In 2018, imports of acetone from Singapore and Spain were valued at an estimated $8.5 million and $17 million, respectively.
The petitioner is the Coalition for Acetone Fair Trade. The members of the Coalition for Acetone Fair Trade are AdvanSix Inc. (Parsippany, NJ), Altivia Petrochemicals, LLC (Haverhill, OH), and Olin Corporation (Clayton, MO).
The strict enforcement of U.S. trade law is a primary focus of the Trump Administration. Since the beginning of the current Administration, Commerce has initiated 179 new antidumping and countervailing duty investigations – this is a 231 percent increase from the comparable period in the previous administration.
Antidumping and countervailing duty laws provide American businesses and workers with an internationally accepted mechanism to seek relief from the harmful effects of the unfair pricing of imports into the United States. Commerce currently maintains 492 antidumping and countervailing duty orders which provide relief to American companies and industries impacted by unfair trade.

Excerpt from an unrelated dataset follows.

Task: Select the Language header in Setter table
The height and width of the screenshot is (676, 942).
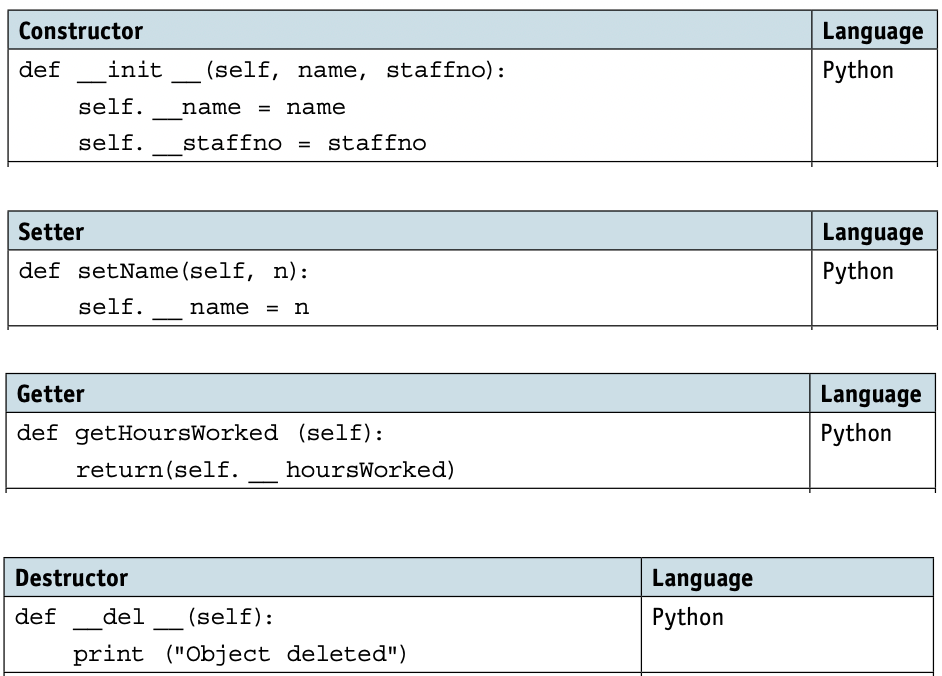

Commerce is scheduled to announce the final determinations on or about October 16, 2019.
If Commerce’s final determinations are affirmative, the U.S. International Trade Commission (ITC) will be scheduled to make its final injury determinations on or about November 29, 2019. If Commerce makes affirmative final determinations of dumping, and the ITC makes affirmative final injury determinations, Commerce will issue AD orders. If Commerce makes negative final determinations of dumping, or the ITC makes negative final determinations of injury, the investigations will be terminated and no orders will be issued.
Click HERE for a fact sheet on today’s decisions.

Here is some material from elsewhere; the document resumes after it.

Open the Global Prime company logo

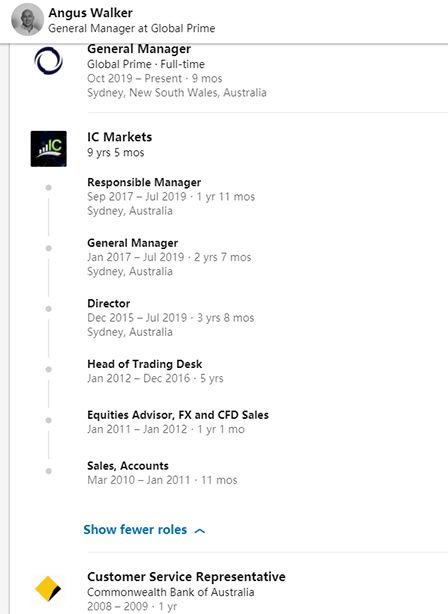(49, 61)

The U.S. Department of Commerce’s Enforcement and Compliance unit within the International Trade Administration is responsible for vigorously enforcing U.S. trade law and does so through an impartial, transparent process that abides by international law and is based on factual evidence provided on the record.
Foreign companies that price their products in the U.S. market below the cost of production or below prices in their home markets are subject to antidumping duties. Companies that receive unfair subsidies from their governments, such as grants, loans, equity infusions, tax breaks, or production inputs, are subject to countervailing duties aimed at directly countering those subsidies.